A midline incision is usually made from the xiphoid to pubic symphysis if a juxtarenal or infrarenal AAA is being repaired. A shorter, lower midline incision ending just below the umbilicus is used if an aortobifemoral bypass (AF2) is being performed.

Disease of the aortoiliac arteries can manifest as aneurysmal or occlusive disease. Aneurysmal disease is mainly of the juxtarenal or infrarenal aorta and may or may not involve the common iliac arteries. The external iliac arteries are usually spared, so an extensive midline abdominal incision gives all the exposure necessary. If the disease process is occlusive, it can take multiple forms or patterns. The external iliac arteries are frequently involved or become involved over time, so an AF2 is the best surgical option. This procedure requires a smaller abdominal incision, usually ending just below the umbilicus, and two groin incisions, transverse or longitudinal, depending on surgeon preference. If there is a combination of aortic aneurysm and aortoiliac disease, a full abdominal incision (xiphoid to pubis) with groin incisions is necessary.

Although angiography was once the mainstay of preoperative planning, it has a more limited role today. A computed tomographic angiogram (CTA) with 3-mm cuts and reconstructions provides the needed information. The CTA can be supplemented with sagittal and coronal cuts and three-dimensional (3D) reconstruction. This type of CTA is also used to plan endovascular aortic repair (EVAR).

Incisional Anatomy

To begin the operation, the patient is placed on the operating room table in a supine position. A midline abdominal incision is made from the xiphoid process to below the umbilicus for an appropriate distance (Fig. 33-1, A). An AF2 or AAA not involving the common iliac arteries, and for which a predetermined tube graft will be performed, is sufficiently exposed with a shorter abdominal incision. If groin incisions will be used, the groin is opened first in the patient with no previous abdominal incision, with minimal difficulty predicted in exposing the abdominal aorta.

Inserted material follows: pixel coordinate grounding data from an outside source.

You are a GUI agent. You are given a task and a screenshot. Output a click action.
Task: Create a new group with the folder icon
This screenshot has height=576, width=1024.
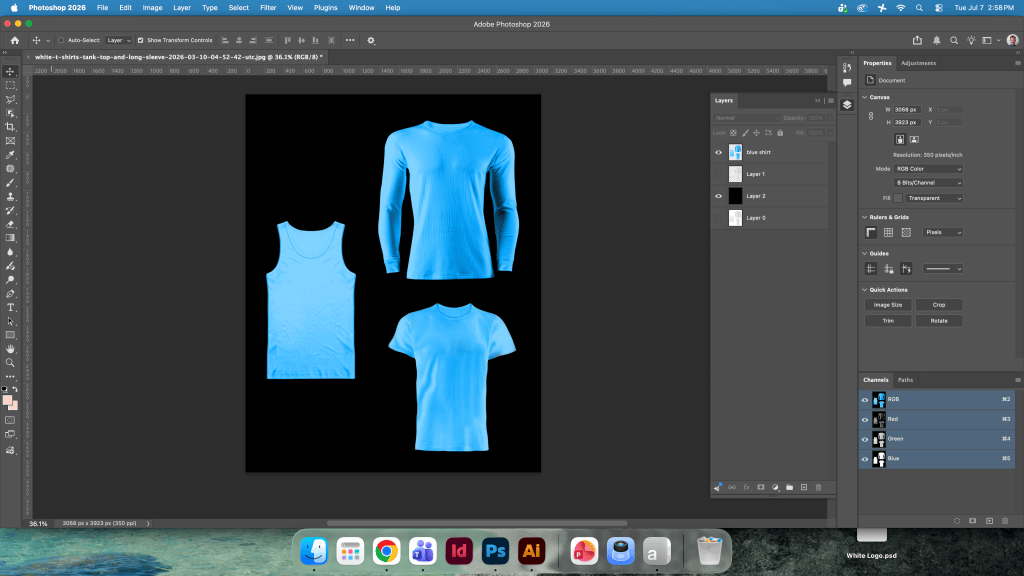click(790, 487)
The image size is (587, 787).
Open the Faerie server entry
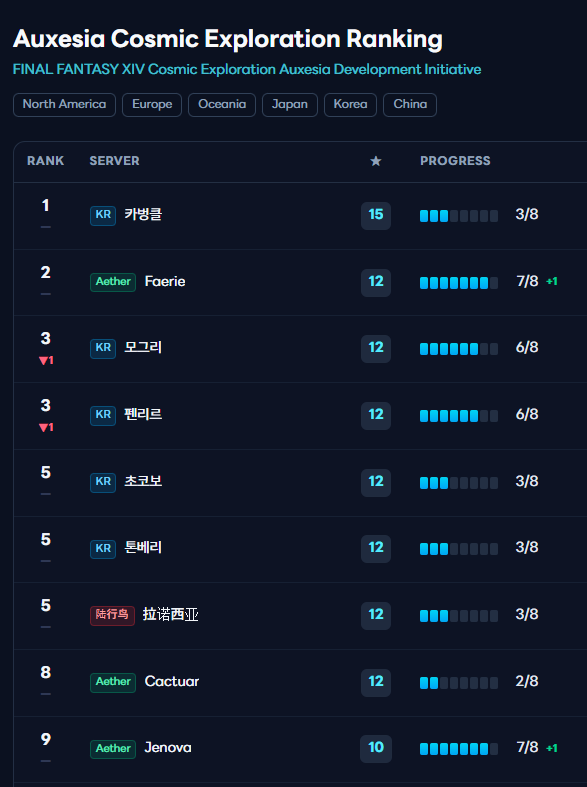165,282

In patients with previous abdominal surgery, the author usually begins with the abdominal incision because of a higher likelihood of enterotomy during lysis of adhesions, and the groin would remain unscarred. In patients with extensive prior surgery, especially involving infection with peritonitis, a retroperitoneal or low thoracoabdominal approach may be warranted.

The choice of groin incision is also predetermined by looking at the patient and the CTA. A straightforward anastomosis to the common femoral artery or the anastomosis, including the first centimeter of superficial femoral artery or profunda femoris (deep femoral) artery, can be exposed with a transverse incision. Complexity in the groin necessitating more extensive or expansile exposure of the superficial femoral artery, or more often the profunda femoris artery, requires a longitudinal incision, the length of which can be modified to suit the situation.

A midline incision is made as illustrated in Figure 33-1. The small bowel is moved to the right and superiorly in the abdomen, and the sigmoid colon is gently retracted to the left. These maneuvers expose the midline retroperitoneum, and depending on the patient’s body mass index (BMI), retroperitoneal structures can be easily identified or obscured by retroperitoneal fat (Fig. 33-1, B).

Iliac Exposure

Palpation of the aortic bifurcation identifies the midline, and the author incises the pelvic retroperitoneum either in the midline or slightly to the right. This approach allows the surgeon to dissect the right common iliac bifurcation, retracting the peritoneum and its attached fat to the right. Remember that the ureter crosses the iliac vessels anteriorly and at the level of the common iliac bifurcation bilaterally (Fig. 33-2, A). Depending on the level of bypass, vessel loops can be placed around the right external and internal iliac arteries or around the distal common iliac artery, respecting the intimate relationship between the iliac arteries and veins. The most common atherosclerotic pattern demonstrates disease at the distal common iliac artery, so vessel loops around the external and internal iliac arteries are preferred. The vessels are usually soft at this location and will provide the most flexibility in constructing the anastomosis.